Written task: Rewrite the records below, changing every "agent" to "assistant" and keeping everything else the same. Leave the pictures out.

(Dataset entries)
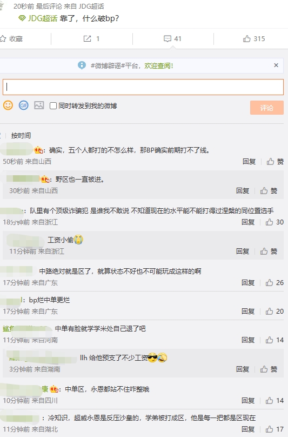Open the 欢迎查阅! link
The image size is (288, 437).
tap(159, 66)
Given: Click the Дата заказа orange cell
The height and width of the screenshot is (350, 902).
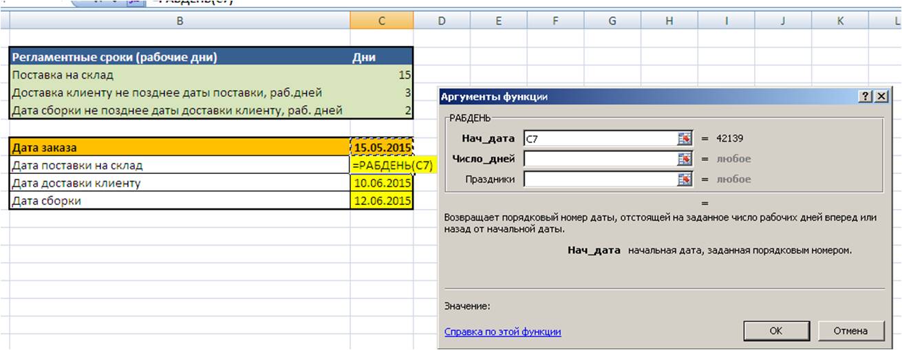Looking at the screenshot, I should [x=180, y=147].
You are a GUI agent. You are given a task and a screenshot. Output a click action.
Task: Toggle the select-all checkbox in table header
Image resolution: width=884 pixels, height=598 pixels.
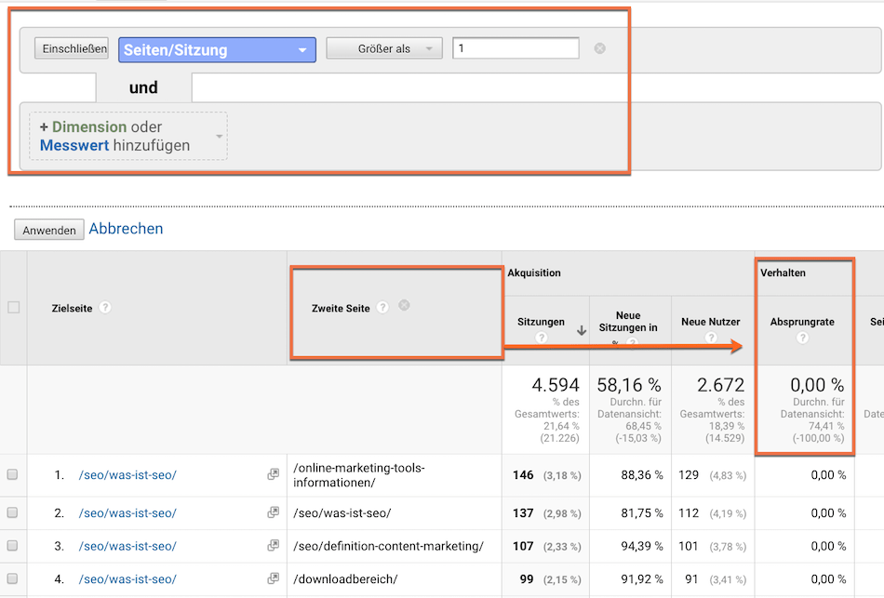(x=13, y=308)
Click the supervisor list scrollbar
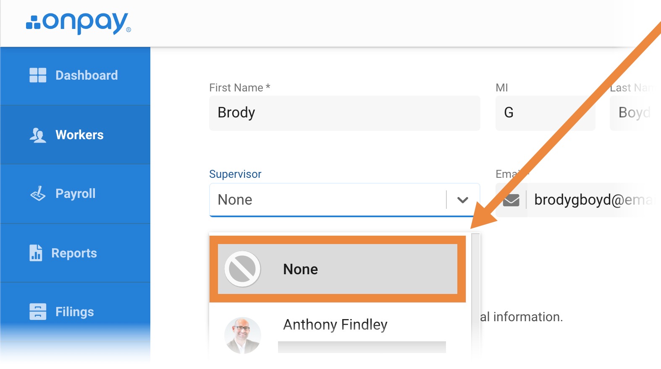This screenshot has height=369, width=661. click(x=475, y=294)
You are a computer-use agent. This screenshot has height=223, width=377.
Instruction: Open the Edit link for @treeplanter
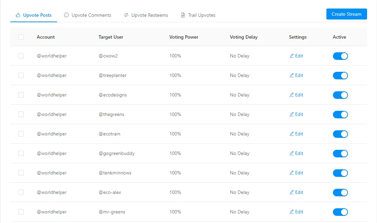point(296,75)
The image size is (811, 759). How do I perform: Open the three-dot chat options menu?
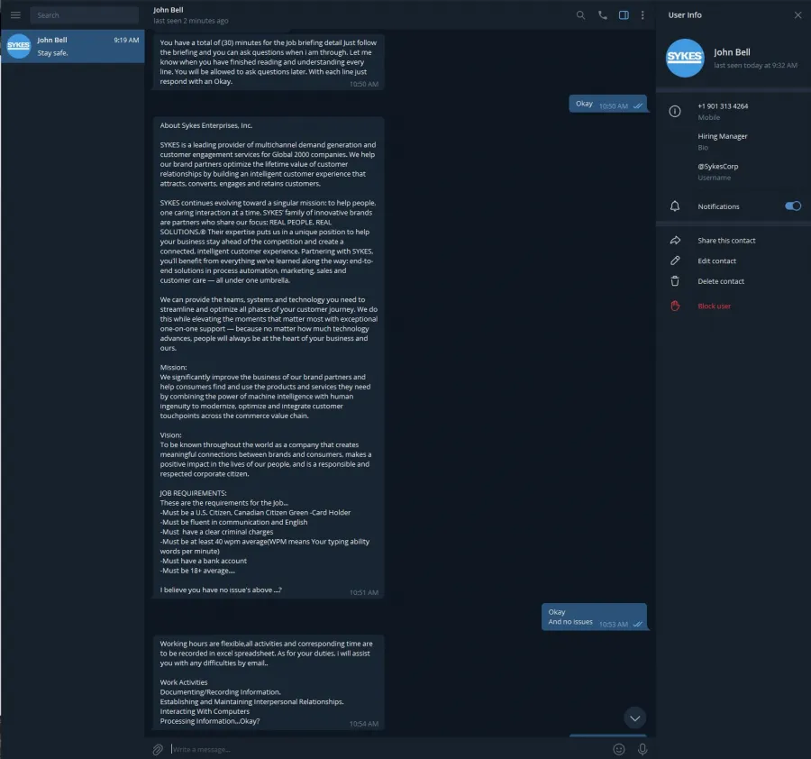tap(642, 15)
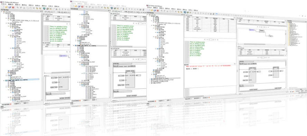Click the scissors cut icon in the leftmost window toolbar

coord(24,8)
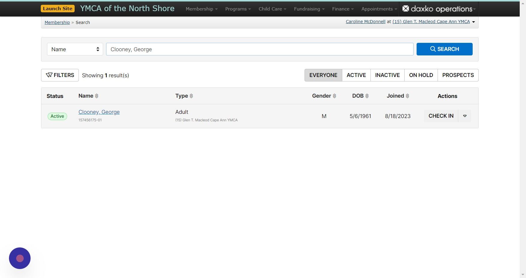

Output for this exercise:
Open the 欢迎查阅! link
The image size is (288, 437).
tap(159, 66)
Given: Click the Дата заказа orange cell
The height and width of the screenshot is (350, 902).
Looking at the screenshot, I should [x=180, y=147].
You are a GUI assistant. You are given a task and a screenshot. Output a click action.
Task: Toggle the select-all checkbox in table header
Image resolution: width=884 pixels, height=598 pixels.
(x=13, y=308)
Click the supervisor list scrollbar
This screenshot has height=369, width=661. click(x=475, y=294)
You are a computer-use assistant. This screenshot has height=223, width=377.
Instruction: Open the Edit link for @treeplanter
point(296,75)
The image size is (811, 759). How do I perform: Open the three-dot chat options menu?
tap(642, 15)
Click the scissors cut icon in the leftmost window toolbar

coord(24,8)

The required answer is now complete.